## Data section
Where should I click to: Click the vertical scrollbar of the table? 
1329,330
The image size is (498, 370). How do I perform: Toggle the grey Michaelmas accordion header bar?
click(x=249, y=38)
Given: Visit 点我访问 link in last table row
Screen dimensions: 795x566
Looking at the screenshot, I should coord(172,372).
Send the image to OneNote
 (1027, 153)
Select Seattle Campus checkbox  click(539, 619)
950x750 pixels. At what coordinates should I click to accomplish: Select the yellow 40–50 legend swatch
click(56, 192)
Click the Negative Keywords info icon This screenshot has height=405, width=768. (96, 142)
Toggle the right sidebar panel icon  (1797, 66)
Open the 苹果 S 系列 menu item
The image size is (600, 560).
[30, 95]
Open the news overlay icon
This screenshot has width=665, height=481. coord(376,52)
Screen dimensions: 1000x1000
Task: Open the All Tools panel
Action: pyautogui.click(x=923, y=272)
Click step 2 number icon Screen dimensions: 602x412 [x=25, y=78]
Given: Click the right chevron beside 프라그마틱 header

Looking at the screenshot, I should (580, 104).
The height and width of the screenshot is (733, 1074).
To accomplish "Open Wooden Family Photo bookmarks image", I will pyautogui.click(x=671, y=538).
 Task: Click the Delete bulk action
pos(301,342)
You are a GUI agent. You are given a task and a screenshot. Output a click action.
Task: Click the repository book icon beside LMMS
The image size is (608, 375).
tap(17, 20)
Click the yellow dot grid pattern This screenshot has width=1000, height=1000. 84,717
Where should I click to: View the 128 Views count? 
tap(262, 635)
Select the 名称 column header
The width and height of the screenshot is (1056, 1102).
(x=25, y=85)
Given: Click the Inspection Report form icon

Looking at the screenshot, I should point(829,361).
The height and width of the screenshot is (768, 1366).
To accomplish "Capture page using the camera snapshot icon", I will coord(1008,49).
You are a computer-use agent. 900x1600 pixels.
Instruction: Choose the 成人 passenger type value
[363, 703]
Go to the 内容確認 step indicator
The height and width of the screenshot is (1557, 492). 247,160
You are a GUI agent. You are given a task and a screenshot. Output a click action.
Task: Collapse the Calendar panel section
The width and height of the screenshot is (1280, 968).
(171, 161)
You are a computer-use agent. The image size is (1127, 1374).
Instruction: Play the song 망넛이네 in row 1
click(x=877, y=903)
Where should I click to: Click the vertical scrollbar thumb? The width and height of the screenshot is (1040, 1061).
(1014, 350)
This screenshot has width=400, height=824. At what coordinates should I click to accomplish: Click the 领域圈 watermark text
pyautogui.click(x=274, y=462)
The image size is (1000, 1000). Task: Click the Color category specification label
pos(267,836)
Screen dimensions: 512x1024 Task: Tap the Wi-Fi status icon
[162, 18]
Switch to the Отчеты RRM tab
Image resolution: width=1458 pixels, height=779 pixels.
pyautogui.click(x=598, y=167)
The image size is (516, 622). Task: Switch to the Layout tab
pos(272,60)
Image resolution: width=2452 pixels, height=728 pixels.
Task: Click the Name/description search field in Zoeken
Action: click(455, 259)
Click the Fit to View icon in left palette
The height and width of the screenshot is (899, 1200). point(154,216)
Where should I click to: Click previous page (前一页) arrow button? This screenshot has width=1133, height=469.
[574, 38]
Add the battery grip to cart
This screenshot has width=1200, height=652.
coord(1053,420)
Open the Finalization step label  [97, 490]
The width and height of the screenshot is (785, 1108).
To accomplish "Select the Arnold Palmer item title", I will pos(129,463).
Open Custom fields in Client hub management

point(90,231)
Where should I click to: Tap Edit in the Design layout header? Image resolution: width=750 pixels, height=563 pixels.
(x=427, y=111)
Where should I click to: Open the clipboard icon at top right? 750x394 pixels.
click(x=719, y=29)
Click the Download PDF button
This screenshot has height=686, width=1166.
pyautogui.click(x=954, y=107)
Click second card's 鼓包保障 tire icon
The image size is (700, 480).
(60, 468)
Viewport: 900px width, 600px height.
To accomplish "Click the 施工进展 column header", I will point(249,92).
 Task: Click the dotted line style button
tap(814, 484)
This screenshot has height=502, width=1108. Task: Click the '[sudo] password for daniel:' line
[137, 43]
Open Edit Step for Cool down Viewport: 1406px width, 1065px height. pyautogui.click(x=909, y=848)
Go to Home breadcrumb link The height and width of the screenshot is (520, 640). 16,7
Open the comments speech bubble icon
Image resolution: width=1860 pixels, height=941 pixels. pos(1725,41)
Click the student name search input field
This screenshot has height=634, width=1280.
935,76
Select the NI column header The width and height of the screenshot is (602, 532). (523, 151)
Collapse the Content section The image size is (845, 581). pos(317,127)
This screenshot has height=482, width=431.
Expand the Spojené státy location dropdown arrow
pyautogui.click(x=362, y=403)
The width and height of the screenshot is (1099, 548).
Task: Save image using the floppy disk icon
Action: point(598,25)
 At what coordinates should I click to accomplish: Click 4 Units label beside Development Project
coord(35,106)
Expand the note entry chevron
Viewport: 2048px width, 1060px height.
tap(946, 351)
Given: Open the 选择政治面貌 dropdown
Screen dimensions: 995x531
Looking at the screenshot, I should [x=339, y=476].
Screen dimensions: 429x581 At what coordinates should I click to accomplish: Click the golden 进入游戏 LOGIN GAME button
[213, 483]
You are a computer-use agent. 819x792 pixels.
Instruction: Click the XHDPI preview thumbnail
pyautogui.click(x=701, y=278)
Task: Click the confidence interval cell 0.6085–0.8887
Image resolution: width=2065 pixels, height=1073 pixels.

## Exercise instructions
Go through the listing, find each line with the word "will", and copy it.

## Exercise output
To accomplish "Open Wooden Family Photo bookmarks image", I will pyautogui.click(x=671, y=538).
To accomplish "Capture page using the camera snapshot icon", I will coord(1008,49).
To accomplish "Select the Arnold Palmer item title", I will pos(129,463).
To accomplish "Click the 施工进展 column header", I will point(249,92).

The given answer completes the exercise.